In the YAML example above, reference_measurement is defined as a link referring to an instance of the NXentry group with its target attribute denoting a value /entry. This structure ensures that the concept referencing the data is effectively linked to the designated target, thereby reducing the redundancy and maintaining data integrity within the NeXus framework.

Special Keywords in YAML

In the YAML schema, certain keywords hold self significance beyond their literal representational meanings. These special keywords are utilized to elucidate and denote various NeXus terms like attributes, and groups, thereby improves the clarity and specificity of the data representation.

Keyword nameType

To initialize a NeXus concepts, e.g., group, field, the keyword nameType carries significant information on the initialized name depending whether all characters are upper case, lower case or combination of upper-lower case.

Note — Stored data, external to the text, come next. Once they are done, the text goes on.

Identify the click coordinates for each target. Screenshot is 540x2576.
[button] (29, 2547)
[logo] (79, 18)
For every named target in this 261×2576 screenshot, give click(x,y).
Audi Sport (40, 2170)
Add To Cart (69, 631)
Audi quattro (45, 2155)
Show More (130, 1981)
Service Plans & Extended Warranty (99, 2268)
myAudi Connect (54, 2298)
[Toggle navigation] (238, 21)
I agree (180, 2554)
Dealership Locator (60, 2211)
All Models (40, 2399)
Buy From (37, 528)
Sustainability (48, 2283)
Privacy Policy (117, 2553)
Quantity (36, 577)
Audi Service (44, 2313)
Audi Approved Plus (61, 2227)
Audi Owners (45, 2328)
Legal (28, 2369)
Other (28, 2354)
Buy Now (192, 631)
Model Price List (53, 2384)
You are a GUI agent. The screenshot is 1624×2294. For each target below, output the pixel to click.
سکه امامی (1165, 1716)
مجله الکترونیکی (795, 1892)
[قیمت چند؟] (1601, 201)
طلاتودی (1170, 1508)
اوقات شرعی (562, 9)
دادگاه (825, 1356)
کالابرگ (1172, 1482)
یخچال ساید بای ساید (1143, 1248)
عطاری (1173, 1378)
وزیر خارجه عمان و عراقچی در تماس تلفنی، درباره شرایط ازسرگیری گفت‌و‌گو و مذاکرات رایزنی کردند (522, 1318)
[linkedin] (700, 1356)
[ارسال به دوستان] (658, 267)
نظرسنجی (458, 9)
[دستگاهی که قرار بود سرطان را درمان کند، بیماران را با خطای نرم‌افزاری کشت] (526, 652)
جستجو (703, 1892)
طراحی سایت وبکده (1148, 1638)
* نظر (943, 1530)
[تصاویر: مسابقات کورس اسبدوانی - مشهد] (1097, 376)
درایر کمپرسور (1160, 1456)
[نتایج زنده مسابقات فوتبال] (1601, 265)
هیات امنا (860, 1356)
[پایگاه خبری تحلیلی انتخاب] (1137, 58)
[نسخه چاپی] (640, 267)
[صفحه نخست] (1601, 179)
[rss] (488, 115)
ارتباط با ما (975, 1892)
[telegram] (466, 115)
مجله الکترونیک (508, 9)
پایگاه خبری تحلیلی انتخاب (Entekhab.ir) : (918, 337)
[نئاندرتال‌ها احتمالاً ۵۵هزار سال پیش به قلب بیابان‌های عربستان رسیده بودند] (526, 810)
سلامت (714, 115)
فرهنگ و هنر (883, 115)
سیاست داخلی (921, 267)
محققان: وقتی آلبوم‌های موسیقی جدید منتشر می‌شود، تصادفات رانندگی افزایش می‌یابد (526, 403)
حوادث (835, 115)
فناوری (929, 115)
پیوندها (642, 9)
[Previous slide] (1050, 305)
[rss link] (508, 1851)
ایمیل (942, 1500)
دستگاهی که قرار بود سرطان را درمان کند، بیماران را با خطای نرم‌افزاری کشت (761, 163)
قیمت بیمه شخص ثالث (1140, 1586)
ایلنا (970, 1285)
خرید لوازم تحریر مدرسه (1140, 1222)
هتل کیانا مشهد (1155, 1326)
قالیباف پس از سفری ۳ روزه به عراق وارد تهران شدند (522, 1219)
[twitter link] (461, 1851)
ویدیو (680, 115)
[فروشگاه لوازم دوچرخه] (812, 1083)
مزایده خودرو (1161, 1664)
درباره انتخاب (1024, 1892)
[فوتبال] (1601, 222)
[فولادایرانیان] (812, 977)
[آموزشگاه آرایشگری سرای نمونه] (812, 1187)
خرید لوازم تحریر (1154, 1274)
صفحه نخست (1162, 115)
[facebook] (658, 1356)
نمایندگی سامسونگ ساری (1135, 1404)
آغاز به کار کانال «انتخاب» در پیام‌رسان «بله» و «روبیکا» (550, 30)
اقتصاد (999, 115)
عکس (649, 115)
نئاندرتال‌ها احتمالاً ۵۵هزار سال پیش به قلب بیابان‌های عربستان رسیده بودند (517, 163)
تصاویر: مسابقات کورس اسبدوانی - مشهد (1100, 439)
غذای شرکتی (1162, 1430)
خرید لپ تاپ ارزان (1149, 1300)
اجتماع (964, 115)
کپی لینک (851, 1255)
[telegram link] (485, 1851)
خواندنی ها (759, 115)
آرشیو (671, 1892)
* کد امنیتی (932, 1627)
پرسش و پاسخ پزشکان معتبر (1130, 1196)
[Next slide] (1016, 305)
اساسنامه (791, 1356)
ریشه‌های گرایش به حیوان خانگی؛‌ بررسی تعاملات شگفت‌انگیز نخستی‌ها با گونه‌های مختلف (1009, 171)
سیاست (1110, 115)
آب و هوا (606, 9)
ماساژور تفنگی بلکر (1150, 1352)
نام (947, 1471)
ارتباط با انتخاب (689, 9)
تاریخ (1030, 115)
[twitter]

nameType specified any partial default value
All Upper Case ✓ (with warning msg) specified
All Lower Case ✓ (with warning msg) ✓ (with error); specified
Upper and Lower Case ✓ (with warning msg) specified
Anonymous Group Name ✓ (with error) ✓ (with error) any

nameType keyword in YAML

# NeXus groups in YAML format
source_TYPE(NXsource):
  exists: recommended
  nameType: partial
  doc: |
    A source used to generate a beam.
(NXmanipulator):
  exists: optional
  nameType: any # default
  doc: |
    Manipulator for positioning of the sample.
  value_log(NXlog):
    exists: optional
<group name="source_TYPE" type="NXsource" recommended="true" nameType="partial">
  <doc>
    A source used to generate a beam.
  </doc>
</group>
<!-- If no nameType is specified, by default NXmanipulator has nameType any -->
<group type="NXmanipulator" optional="true" nameType="any">
  <doc>
    Manipulator for positioning of the sample.
  </doc>
  <group name="value_log" type="NXlog" optional="true"/>
</group>

Keyword exists

The exists keyword plays a pivotal role in defining the optionality of NeXus concepts. e.g., group, field. It provides crucial insights for the expected presence or absence of these concepts within the NeXus data structure when implementing the NeXus definitions in NeXus files. By default, all the concepts of a base class are optional, while in an application definition, all concepts are required.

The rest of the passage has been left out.